- _Source_:
((

In October 2012 I wrote the following blog-post  https://olivertidy.wordpress.com/2012/10/07/and-the-winner-is/

In January 2013 I wrote this blog-post  https://olivertidy.wordpress.com/2013/01/08/the-acid-test-aka-a-cunning-plan/

You can see that I’ve thought about the Debut Dagger a bit. Like buying £75 worth of Lottery tickets, I think that I’ve had something out of my entries already in the form of fantasising about someone posh reading my name out and other people having to listen to him, bored. (I once heard the National Lottery referred to as taxation by illusion. I wonder why I’m thinking of that now.) For all but ten entrants, that bit of fantasy is all we’re going to get for our money.

Of course, getting on the shortlist guarantees nothing for an author. The CWA even boasts that winning the Debut Dagger is no guarantee of subsequent industry interest. But…

Will it be the end of the world for me if I don’t get a mention? No. It’s more serious than that. It will be the end of my efforts to try to attract the notice of a literary agent and then a traditional publishing deal. I do not query agents anymore and I will not enter this competition again. That reads as a bit snooty. It’s not meant to. It’s just how I feel because of how things have gone for me in self-publishing in the last couple of months. Like I said in my last blog-post: I don’t need a traditional publishing deal, but I do want one. I’m just not prepared to go begging for one any more.

Thankfully, when the sun of Saturday morning rises on my place in the world and, as is quite likely, I have failed in my attempts to get noticed, I do have another project that I’m working on that is exciting me and will distract me from my disappointment. I am going to self-publish as soon as I feel it’s ready. And then I have another Romney and Marsh to get cracking on. Defeat and rejection will not mean the end of me as a writer. But I might be a bit grumpy for an hour or two.

What will I be doing as the clock ticks down to announcement time and the official sorting of the wheat from the chaff? Well, as it happens, I’m going out on the lash in Kadikoy (Istanbul, Turkey) tonight. I turned fifty this week. I feel like that deserves a drink and a good dinner.

(Before someone points out to me that I am already published because I am self-published and so I am ineligible for the competition, I did, naturally, check this with the powers that be and was assured that so long as one met one’s own costs when self-publishing then self-publishing was not a barrier to entry. So there.)

Update: 31.05.2013. 23.20 GMT+2

Failure was just an option.

))

Copy the part of the blog post about the Debut Dagger word for word, starting at "What will I" and ending at "a good dinner.". The items are not needed for this work.

- _Record extracts_:
((

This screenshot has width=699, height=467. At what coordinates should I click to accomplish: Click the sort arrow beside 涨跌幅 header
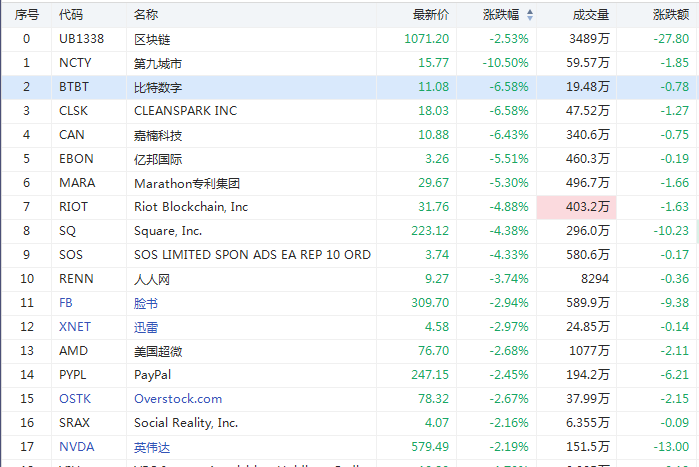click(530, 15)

))
((

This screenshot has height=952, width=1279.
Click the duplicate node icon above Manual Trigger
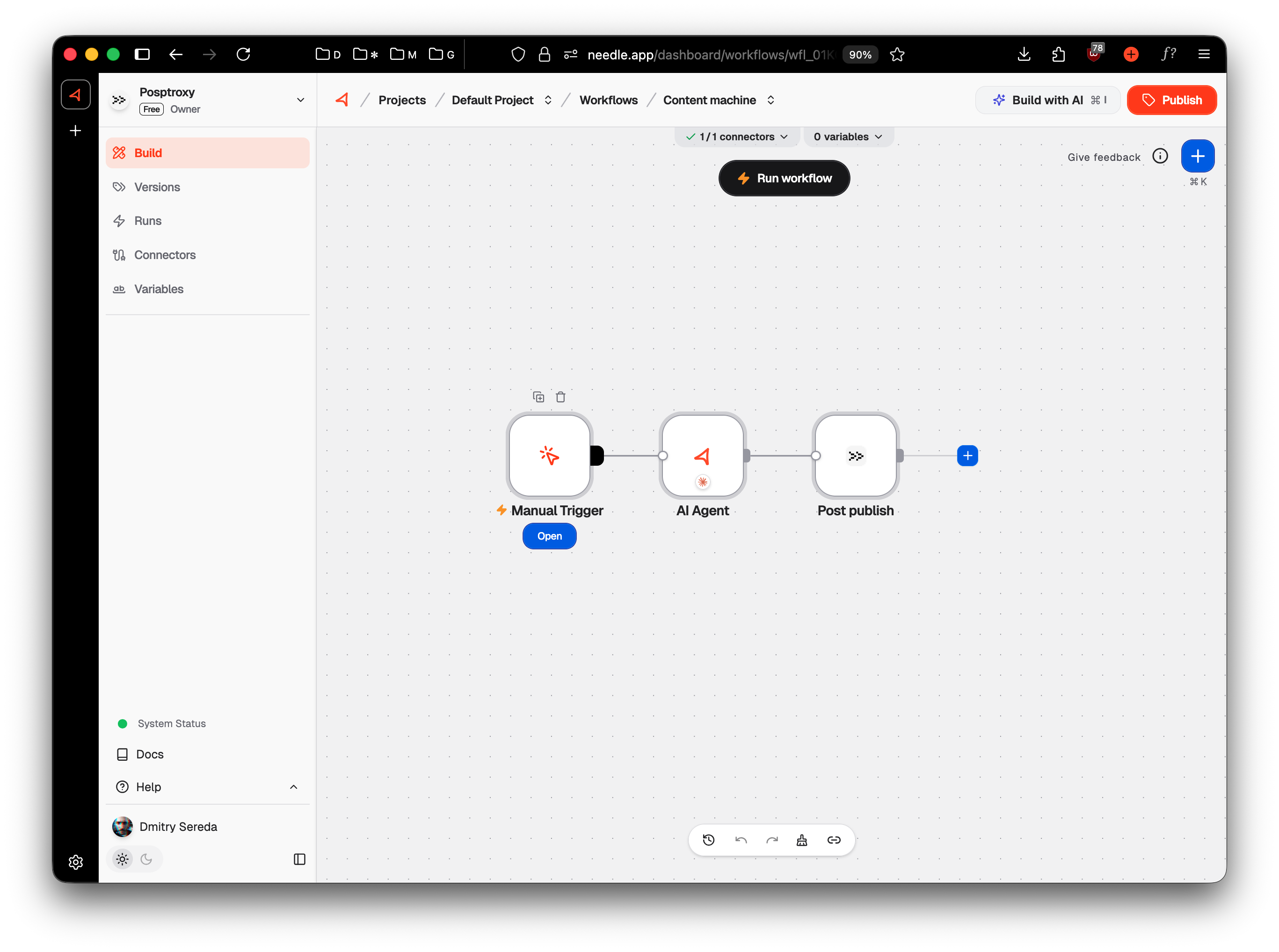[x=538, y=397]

))

- _Result of this exercise_:
What will I be doing as the clock ticks down to announcement time and the official sorting of the wheat from the chaff? Well, as it happens, I’m going out on the lash in Kadikoy (Istanbul, Turkey) tonight. I turned fifty this week. I feel like that deserves a drink and a good dinner.